» Exercise text
------------------------------
Parasite considerations when rehoming a dog from abroad

Rescuing dogs from abroad has become a common practice over recent years with Romania, Bulgaria, Greece, South Korea, and China being popular choices. This is because many stray dogs in these countries suffer terribly or are killed to reduce stray numbers.  Seeing the plight of these dogs on the internet or while on holiday understandably makes those of us that love dogs want to help them and giving one a new life in a caring home can be hugely rewarding. Rescuing any dog, however, comes with challenges and these are amplified when rescuing a dog from abroad. Many dogs will have been living as strays or will have lived their whole lives in kennelled situations. As a result, they are likely to have been poorly socialised and be very frightened around other pets and people. This can make them nervous, aggressive and have separation anxiety. Behaviourists can help with the transition to a household environment but this whole process requires a lot of time and flexibility. 

In addition, dogs imported from foreign countries can be harbouring lots of creepy crawlies. Some will cause health problems for your new dog, some may pose a health threat to you and the public, and others will set up shop in your home! It is important therefore, to consider what else you may be importing as well as your new pet.

 The Pet Travel Scheme only protects dogs against two parasites

It is easy to assume when you adopt a pet with a pet passport that it will be protected against foreign parasites and be fully vaccinated. The only legal requirements for dogs entering the UK on are a microchip,  vaccination against rabies and treatment for a tapeworm called Echinococcus multilocularis. Both these parasites would have a massive impact on human health if introduced into the UK and these legal treatments are very important, but there are many other parasites not present in the UK which are not covered under the scheme. Recently eye worms (Thelazia callipaeda) and skin worms (Dirofilaria repens) have been found in imported dogs, capable of infecting people as well as dogs if UK fruit fly and mosquito populations became infected. Many dogs imported will also carry heartworm, Leishmania infantum and tick-borne pathogens such as Ehrliciha canis. Infected dogs may not show signs of illness when first adopted but go on to develop life threatening illness later.
------------------------------
» Record excerpts
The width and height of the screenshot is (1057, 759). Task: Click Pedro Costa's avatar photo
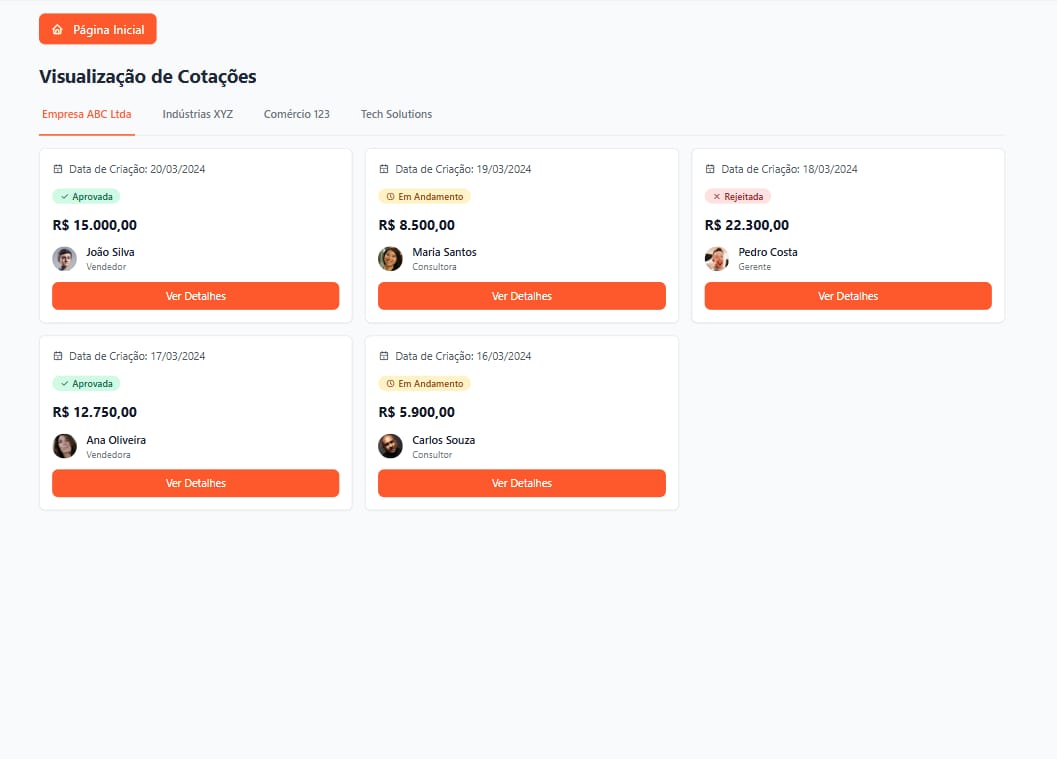click(x=716, y=259)
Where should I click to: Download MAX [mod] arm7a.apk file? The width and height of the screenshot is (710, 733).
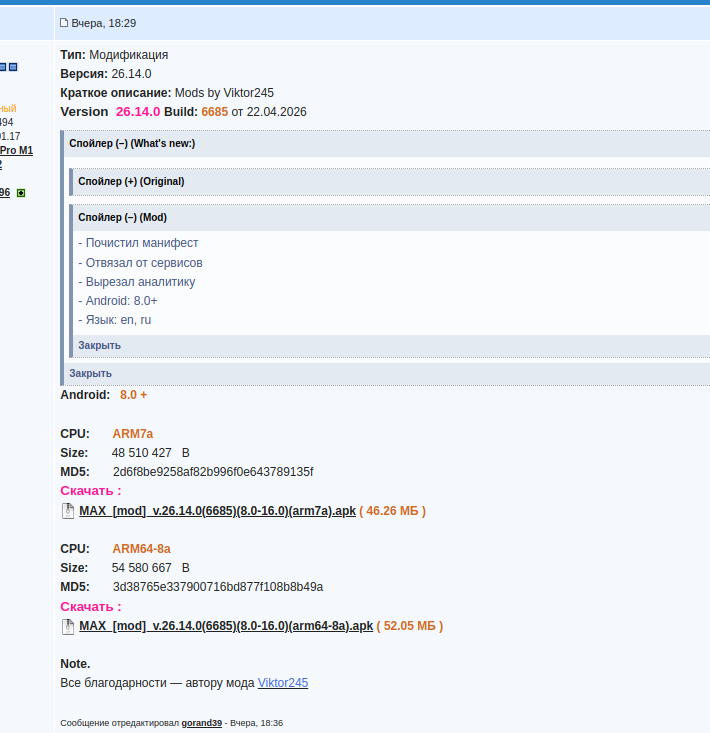click(x=217, y=511)
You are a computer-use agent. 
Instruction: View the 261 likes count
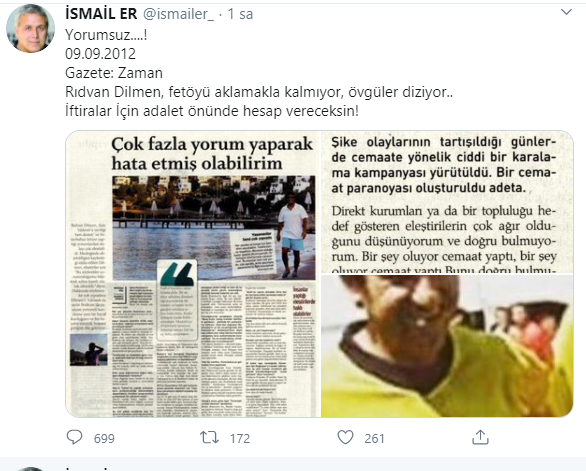(374, 438)
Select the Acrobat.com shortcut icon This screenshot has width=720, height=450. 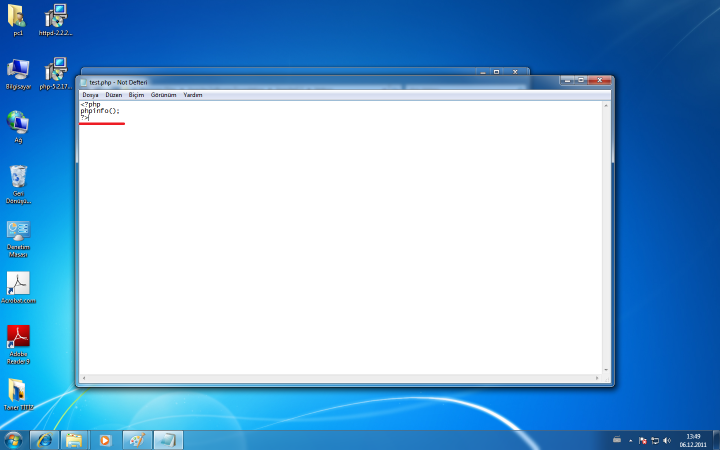tap(18, 285)
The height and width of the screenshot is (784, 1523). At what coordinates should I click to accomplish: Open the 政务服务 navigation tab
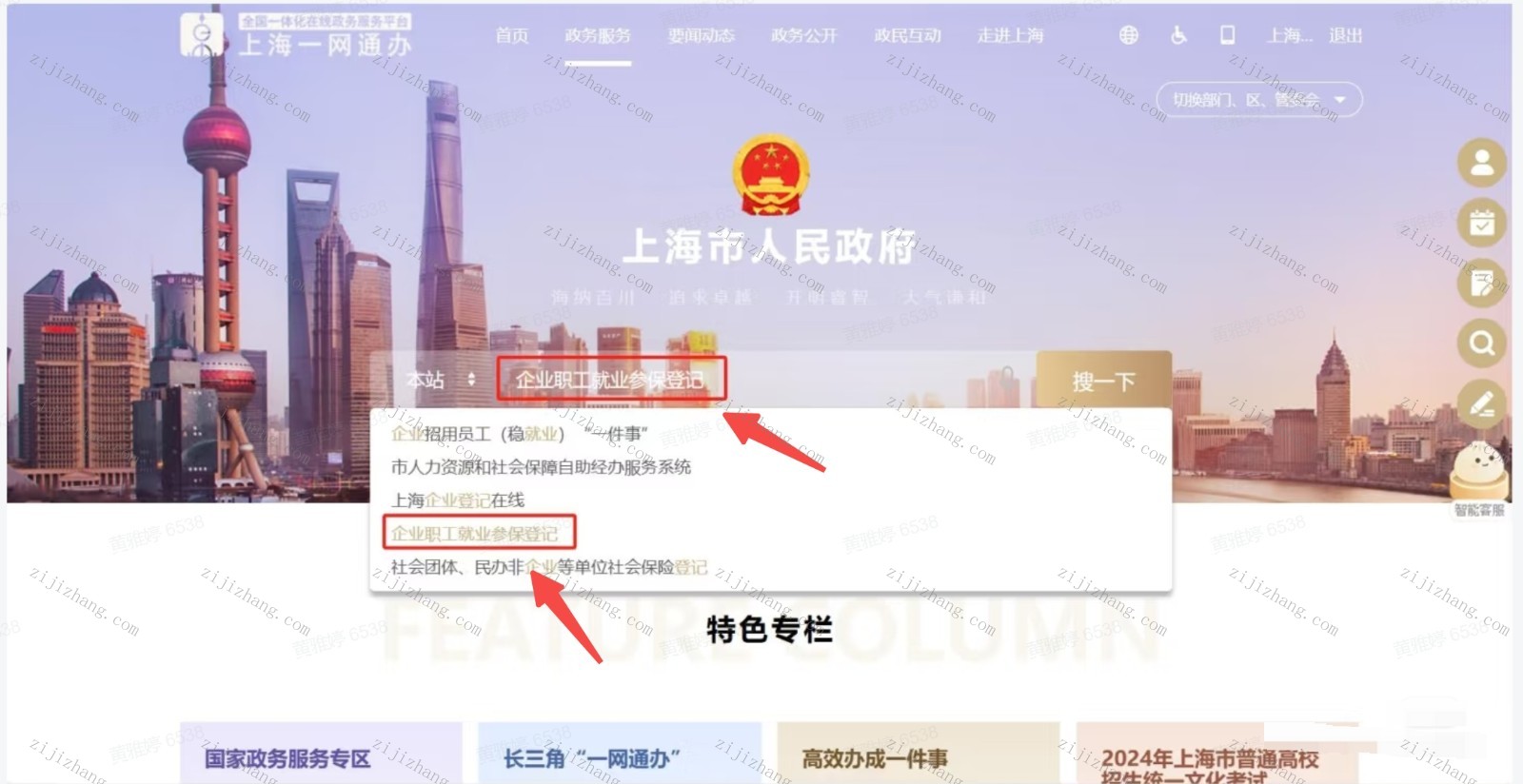click(598, 36)
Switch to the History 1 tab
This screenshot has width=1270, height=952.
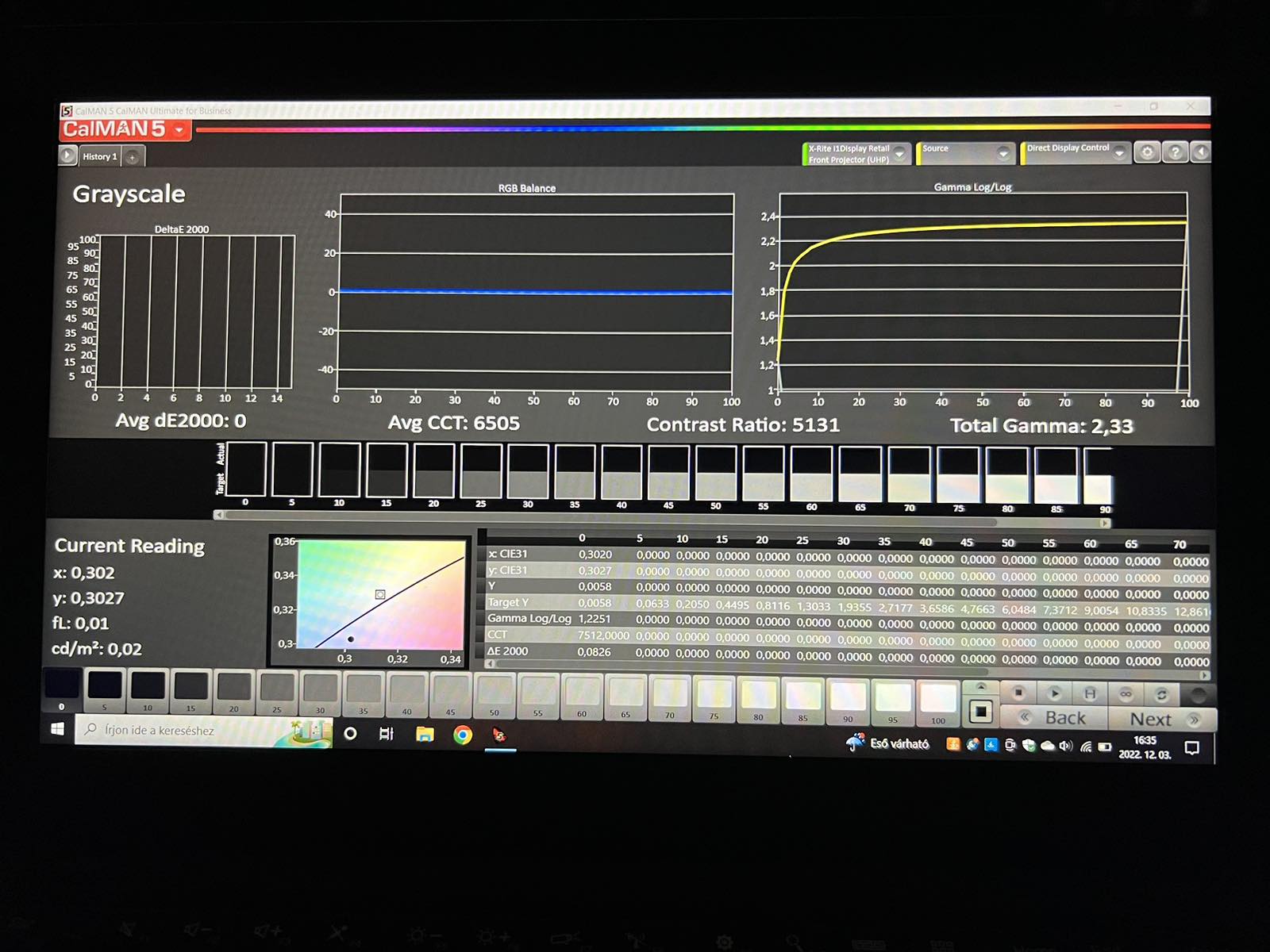point(99,157)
------------------------------
» Instructions for the task
Does each statement agree with the text on rehoming dogs from abroad? Answer yes or no for each, and quote the text's deciding words.
(a) Eye worms and skin worms have recently been found in imported dogs.
(b) Infected dogs always show signs of illness when first adopted.
(c) With a behaviorist's help, the move to a household environment takes little time or flexibility.
Work from the text alone.

» Answer for this exercise
(a) Yes: "Recently eye worms (Thelazia callipaeda) and skin worms (Dirofilaria repens) have been found in imported dogs"
(b) No: "Infected dogs may not show signs of illness when first adopted but go on to develop life threatening illness later."
(c) No: "Behaviourists can help with the transition to a household environment but this whole process requires a lot of time and flexibility."